■ DATA FOR THE TASK:
[Start of section]
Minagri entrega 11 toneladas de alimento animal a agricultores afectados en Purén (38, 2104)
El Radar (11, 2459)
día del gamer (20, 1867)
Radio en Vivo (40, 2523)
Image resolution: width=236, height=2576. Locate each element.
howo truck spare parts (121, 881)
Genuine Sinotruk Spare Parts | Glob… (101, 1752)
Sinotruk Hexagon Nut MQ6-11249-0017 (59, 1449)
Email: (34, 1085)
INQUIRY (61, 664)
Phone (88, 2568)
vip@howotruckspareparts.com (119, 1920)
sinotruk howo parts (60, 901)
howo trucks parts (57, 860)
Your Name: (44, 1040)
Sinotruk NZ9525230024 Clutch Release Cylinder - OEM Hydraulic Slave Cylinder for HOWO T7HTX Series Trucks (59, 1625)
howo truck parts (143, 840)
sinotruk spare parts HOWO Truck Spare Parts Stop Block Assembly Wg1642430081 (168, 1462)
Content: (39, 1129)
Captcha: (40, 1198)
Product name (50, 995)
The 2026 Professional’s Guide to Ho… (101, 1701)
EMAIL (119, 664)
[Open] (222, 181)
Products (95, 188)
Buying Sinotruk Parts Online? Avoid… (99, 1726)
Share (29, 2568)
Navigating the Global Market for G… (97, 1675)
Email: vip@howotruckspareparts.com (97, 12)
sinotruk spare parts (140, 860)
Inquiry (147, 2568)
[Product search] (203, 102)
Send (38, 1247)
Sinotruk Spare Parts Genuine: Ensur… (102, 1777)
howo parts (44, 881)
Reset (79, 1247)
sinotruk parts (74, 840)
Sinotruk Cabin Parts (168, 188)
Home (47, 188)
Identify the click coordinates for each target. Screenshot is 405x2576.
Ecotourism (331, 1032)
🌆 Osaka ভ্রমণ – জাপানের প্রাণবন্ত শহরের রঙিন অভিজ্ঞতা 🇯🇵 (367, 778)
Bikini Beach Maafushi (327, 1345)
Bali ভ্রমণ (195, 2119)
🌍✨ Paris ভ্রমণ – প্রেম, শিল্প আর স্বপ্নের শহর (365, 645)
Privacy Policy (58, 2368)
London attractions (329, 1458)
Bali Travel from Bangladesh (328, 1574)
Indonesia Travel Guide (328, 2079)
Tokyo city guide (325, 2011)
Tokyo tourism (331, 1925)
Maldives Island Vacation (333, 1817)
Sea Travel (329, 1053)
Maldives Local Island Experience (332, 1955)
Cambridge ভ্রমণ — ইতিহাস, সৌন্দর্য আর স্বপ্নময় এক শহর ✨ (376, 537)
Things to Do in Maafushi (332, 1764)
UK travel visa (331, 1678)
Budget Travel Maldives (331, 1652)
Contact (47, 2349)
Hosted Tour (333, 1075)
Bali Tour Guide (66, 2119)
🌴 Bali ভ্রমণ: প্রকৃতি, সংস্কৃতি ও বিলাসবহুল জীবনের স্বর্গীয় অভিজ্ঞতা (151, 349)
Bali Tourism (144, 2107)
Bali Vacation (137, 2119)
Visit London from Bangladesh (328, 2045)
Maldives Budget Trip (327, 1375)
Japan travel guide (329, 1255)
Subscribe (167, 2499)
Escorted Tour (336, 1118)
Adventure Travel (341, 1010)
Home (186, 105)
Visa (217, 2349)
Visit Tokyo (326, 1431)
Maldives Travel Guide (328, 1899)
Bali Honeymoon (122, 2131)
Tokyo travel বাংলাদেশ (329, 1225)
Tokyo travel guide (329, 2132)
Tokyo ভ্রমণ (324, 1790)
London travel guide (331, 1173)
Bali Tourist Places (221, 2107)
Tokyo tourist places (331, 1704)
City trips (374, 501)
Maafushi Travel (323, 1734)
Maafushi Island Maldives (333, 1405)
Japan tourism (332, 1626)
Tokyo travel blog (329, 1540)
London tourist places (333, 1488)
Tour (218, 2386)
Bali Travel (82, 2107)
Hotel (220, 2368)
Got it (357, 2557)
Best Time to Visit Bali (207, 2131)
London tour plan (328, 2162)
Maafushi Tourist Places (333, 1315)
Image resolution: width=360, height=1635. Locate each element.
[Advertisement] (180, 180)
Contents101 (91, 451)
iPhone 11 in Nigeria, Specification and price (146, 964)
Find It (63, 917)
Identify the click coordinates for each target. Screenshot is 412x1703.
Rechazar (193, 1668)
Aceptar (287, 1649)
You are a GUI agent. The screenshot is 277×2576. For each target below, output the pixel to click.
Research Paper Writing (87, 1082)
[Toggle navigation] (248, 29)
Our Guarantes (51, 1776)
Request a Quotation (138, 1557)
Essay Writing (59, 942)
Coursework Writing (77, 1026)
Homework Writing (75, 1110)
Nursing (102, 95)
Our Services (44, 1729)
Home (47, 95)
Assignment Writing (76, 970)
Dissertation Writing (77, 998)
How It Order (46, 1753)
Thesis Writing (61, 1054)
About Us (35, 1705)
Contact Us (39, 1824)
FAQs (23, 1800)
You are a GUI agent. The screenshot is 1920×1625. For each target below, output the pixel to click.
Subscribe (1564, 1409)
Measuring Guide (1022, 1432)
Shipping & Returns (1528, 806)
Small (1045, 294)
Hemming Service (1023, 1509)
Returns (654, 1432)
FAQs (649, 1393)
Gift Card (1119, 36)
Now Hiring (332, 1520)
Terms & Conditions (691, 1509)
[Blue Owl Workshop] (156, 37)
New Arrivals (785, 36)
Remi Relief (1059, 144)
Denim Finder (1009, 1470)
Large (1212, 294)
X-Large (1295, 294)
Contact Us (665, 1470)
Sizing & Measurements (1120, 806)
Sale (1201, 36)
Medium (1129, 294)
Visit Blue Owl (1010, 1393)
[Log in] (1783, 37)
[End of section]
■ TO DO: Nothing is to be left out, and every entry is to be transcribed exactly.

■ EXERCISE OUTPUT:
Minagri entrega 11 toneladas de alimento animal a agricultores afectados en Purén (38, 2104)
El Radar (11, 2459)
día del gamer (20, 1867)
Radio en Vivo (40, 2523)
Image resolution: width=236, height=2576. Locate each element.
howo truck spare parts (121, 881)
Genuine Sinotruk Spare Parts | Glob… (101, 1752)
Sinotruk Hexagon Nut MQ6-11249-0017 (59, 1449)
Email: (34, 1085)
INQUIRY (61, 664)
Phone (88, 2568)
vip@howotruckspareparts.com (119, 1920)
sinotruk howo parts (60, 901)
howo trucks parts (57, 860)
Your Name: (44, 1040)
Sinotruk NZ9525230024 Clutch Release Cylinder - OEM Hydraulic Slave Cylinder for HOWO T7HTX Series Trucks (59, 1625)
howo truck parts (143, 840)
sinotruk spare parts HOWO Truck Spare Parts Stop Block Assembly Wg1642430081 (168, 1462)
Content: (39, 1129)
Captcha: (40, 1198)
Product name (50, 995)
The 2026 Professional’s Guide to Ho… (101, 1701)
EMAIL (119, 664)
[Open] (222, 181)
Products (95, 188)
Buying Sinotruk Parts Online? Avoid… (99, 1726)
Share (29, 2568)
Navigating the Global Market for G… (97, 1675)
Email: vip@howotruckspareparts.com (97, 12)
sinotruk spare parts (140, 860)
Inquiry (147, 2568)
[Product search] (203, 102)
Send (38, 1247)
Sinotruk Spare Parts Genuine: Ensur… (102, 1777)
howo parts (44, 881)
Reset (79, 1247)
sinotruk parts (74, 840)
Sinotruk Cabin Parts (168, 188)
Home (47, 188)
Identify the click coordinates for each target. Screenshot is 405x2576.
Ecotourism (331, 1032)
🌆 Osaka ভ্রমণ – জাপানের প্রাণবন্ত শহরের রঙিন অভিজ্ঞতা 🇯🇵 (367, 778)
Bikini Beach Maafushi (327, 1345)
Bali ভ্রমণ (195, 2119)
🌍✨ Paris ভ্রমণ – প্রেম, শিল্প আর স্বপ্নের শহর (365, 645)
Privacy Policy (58, 2368)
London attractions (329, 1458)
Bali Travel from Bangladesh (328, 1574)
Indonesia Travel Guide (328, 2079)
Tokyo city guide (325, 2011)
Tokyo tourism (331, 1925)
Maldives Island Vacation (333, 1817)
Sea Travel (329, 1053)
Maldives Local Island Experience (332, 1955)
Cambridge ভ্রমণ — ইতিহাস, সৌন্দর্য আর স্বপ্নময় এক শহর ✨ (376, 537)
Things to Do in Maafushi (332, 1764)
UK travel visa (331, 1678)
Budget Travel Maldives (331, 1652)
Contact (47, 2349)
Hosted Tour (333, 1075)
Bali Tour Guide (66, 2119)
🌴 Bali ভ্রমণ: প্রকৃতি, সংস্কৃতি ও বিলাসবহুল জীবনের স্বর্গীয় অভিজ্ঞতা (151, 349)
Bali Tourism (144, 2107)
Bali Vacation (137, 2119)
Visit London from Bangladesh (328, 2045)
Maldives Budget Trip (327, 1375)
Japan travel guide (329, 1255)
Subscribe (167, 2499)
Escorted Tour (336, 1118)
Adventure Travel (341, 1010)
Home (186, 105)
Visa (217, 2349)
Visit Tokyo (326, 1431)
Maldives Travel Guide (328, 1899)
Bali Honeymoon (122, 2131)
Tokyo travel বাংলাদেশ (329, 1225)
Tokyo travel guide (329, 2132)
Tokyo ভ্রমণ (324, 1790)
London travel guide (331, 1173)
Bali Tourist Places (221, 2107)
Tokyo tourist places (331, 1704)
City trips (374, 501)
Maafushi Travel (323, 1734)
Maafushi Island Maldives (333, 1405)
Japan tourism (332, 1626)
Tokyo travel blog (329, 1540)
London tourist places (333, 1488)
Tour (218, 2386)
Bali Travel (82, 2107)
Hotel (220, 2368)
Got it (357, 2557)
Best Time to Visit Bali (207, 2131)
London tour plan (328, 2162)
Maafushi Tourist Places (333, 1315)
Image resolution: width=360, height=1635. Locate each element.
[Advertisement] (180, 180)
Contents101 (91, 451)
iPhone 11 in Nigeria, Specification and price (146, 964)
Find It (63, 917)
Identify the click coordinates for each target. Screenshot is 412x1703.
Rechazar (193, 1668)
Aceptar (287, 1649)
You are a GUI agent. The screenshot is 277×2576. For each target below, output the pixel to click.
Research Paper Writing (87, 1082)
[Toggle navigation] (248, 29)
Our Guarantes (51, 1776)
Request a Quotation (138, 1557)
Essay Writing (59, 942)
Coursework Writing (77, 1026)
Homework Writing (75, 1110)
Nursing (102, 95)
Our Services (44, 1729)
Home (47, 95)
Assignment Writing (76, 970)
Dissertation Writing (77, 998)
How It Order (46, 1753)
Thesis Writing (61, 1054)
About Us (35, 1705)
Contact Us (39, 1824)
FAQs (23, 1800)
You are a GUI agent. The screenshot is 1920×1625. For each target below, output the pixel to click.
Subscribe (1564, 1409)
Measuring Guide (1022, 1432)
Shipping & Returns (1528, 806)
Small (1045, 294)
Hemming Service (1023, 1509)
Returns (654, 1432)
FAQs (649, 1393)
Gift Card (1119, 36)
Now Hiring (332, 1520)
Terms & Conditions (691, 1509)
[Blue Owl Workshop] (156, 37)
New Arrivals (785, 36)
Remi Relief (1059, 144)
Denim Finder (1009, 1470)
Large (1212, 294)
X-Large (1295, 294)
Contact Us (665, 1470)
Sizing & Measurements (1120, 806)
Sale (1201, 36)
Medium (1129, 294)
Visit Blue Owl (1010, 1393)
[Log in] (1783, 37)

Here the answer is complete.